I started a startup this year and, though it’s been going slower than I’d like since it’s a solo venture so far and I’ve been primarily focused on fixing me first, I realize that posting this might make some investors balk at giving me money, if I do ever decide to seek funding. This isn’t necessarily surprising, since the venture capital industry doesn’t have exactly have a sterling track record when it comes to being empathetic. Or even like, acting like a human being. But it’s not just them, of course; people I hire down the line, people I work with, business partners, hell, even some friends might even kind of subconsciously feel funny reading about this stuff and think about me different.

But still, I obviously think it’s worth talking about. People act so weirdly when it comes to this stuff, precisely because we don’t talk about it, even today, in 2017. Fuck flying cars and laser guns, I want transparent discussion of mental problems in society.

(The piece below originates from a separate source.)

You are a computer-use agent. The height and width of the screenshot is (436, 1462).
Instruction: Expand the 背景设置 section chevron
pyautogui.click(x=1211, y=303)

One of the weird things I realized throughout this whole process is how different people react with this. Some friends truly get it, and are fantastic resources for you to talk to. Some just don’t. I reached out to some of my closest friends and struck out (“get out of here with this shit, Holman, you’re fine”). I’ve alluded about it to other distant friends (some of which I didn’t previously even think of as a “friend”) and found myself in an immediate boat load of compassionate support. I’ve seen everything in between. Some people get it, some people don’t. (And it turns out that very happy people might really never really understand.) I think a huge part of it is whether they’ve experienced it themselves, or, barring that, if they’ve ever had a close friend or partner go through this. It’s truly night and day between the two extremes, and you don’t always have to seek your best friends out and lean on them for support. Support comes from a lot of people; if you drop the ball, you might be surprised at who helps you pick it back up.

Seek help.

You actually need to do something to get out of the hole that you’re in. Don’t worry; I’m not giving you the “run a mile, you’ll feel great!” advice. If you do something proactive, like seeing a therapist, or trying medication, or making major life changes that avoid things that make you feel shitty, great. If it’s something less proactive, like opening yourself up to a friend who’s interested in helping you make those first steps, then do that too. You can do some of these yourself, and some things you can allow yourself to be selfish and let someone help you. They’re out there. They want to help.

Seek help.

Notice and write down the achievements you actually do achieve. Keep a journal, or at the very least, keep a running todo list where you can check off even the basic things, like “clean my desk”. At the end of the day, you help yourself by seeing what you actually did. Sometimes doing the small things helps you start on doing the big things. My depression always prevented me from starting things, and from seeing what I did. That sucked, and was a self-defeating cycle.

Help others seek help.

I’m writing this primarily for people who are dealing with depression, but secondarily I’m writing it for you, the person who doesn’t have to cope with these feelings on a day-to-day basis, but who doesn’t really know how to help someone. A little bit of context goes a long way. You might feel unprepared to fix a friend’s problems, but you can do the leg work for them. Find a local therapist in their neighborhood that works with their insurance (if they’re an American like me, that is, otherwise just go have a health insurance party if you’re in other countries, you lucky bastards). Or just listen. Listening helps a lot, even if they don’t actually listen to you. Years ago, when I was at one of my worsts, two friends went way out of their way and came to my house to check on me. I didn’t really show them much gratefulness back then, but goddamn, that’s a debt that I still won’t ever be able to repay. The little things count. If not today, then they’ll count tomorrow, I promise you that.